## Input for this task
_ _ _

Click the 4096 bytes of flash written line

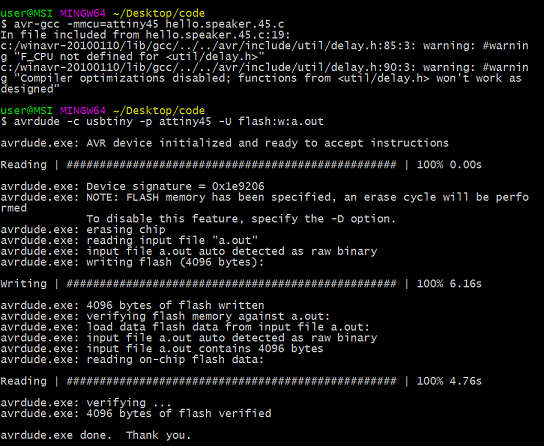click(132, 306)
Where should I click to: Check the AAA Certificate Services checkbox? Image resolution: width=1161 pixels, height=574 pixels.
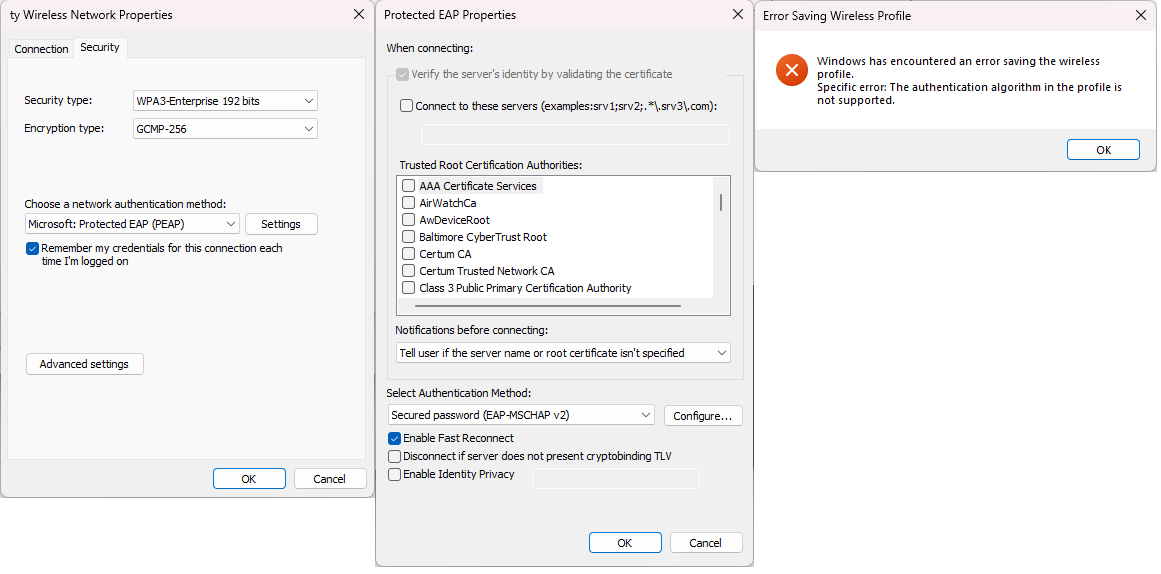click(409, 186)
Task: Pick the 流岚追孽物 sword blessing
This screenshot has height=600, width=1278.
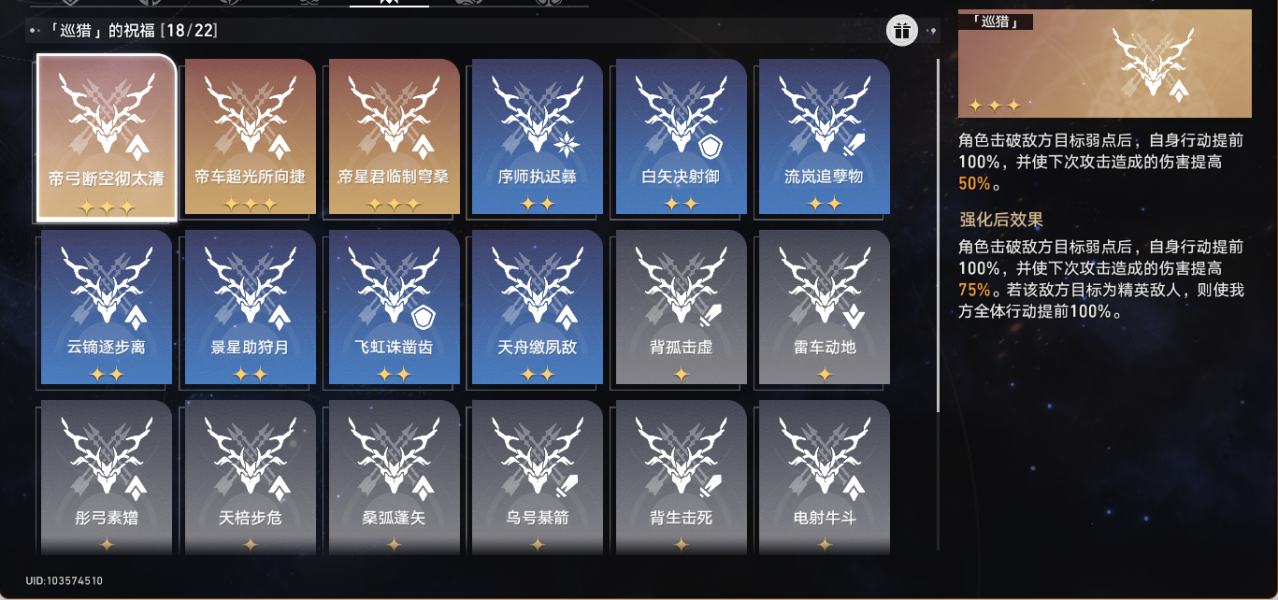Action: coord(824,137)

_ _ _

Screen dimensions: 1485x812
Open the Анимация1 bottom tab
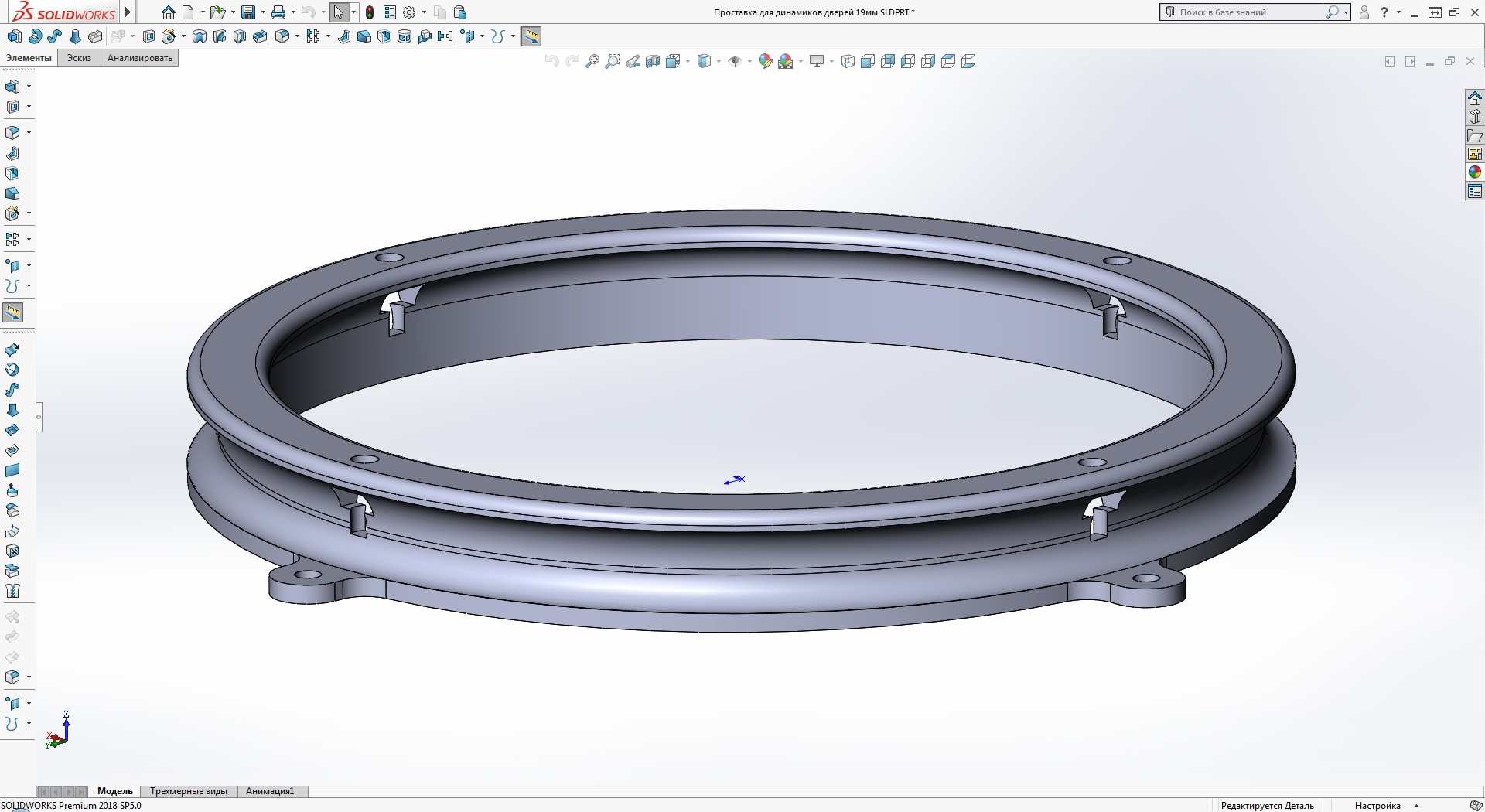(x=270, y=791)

_ _ _

Express the rows between the lines holding "Task: Pick the 流岚追孽物 sword blessing" and "Action: coord(824,137)", inclusive, as a two-column CSV with the header instruction,response. Write one line per row, put each value in a single quoted field with line breaks turned into spaces, and leave out the pictures.

## Solution to this problem
instruction,response
"Task: Pick the 流岚追孽物 sword blessing This screenshot has height=600, width=1278.","Action: coord(824,137)"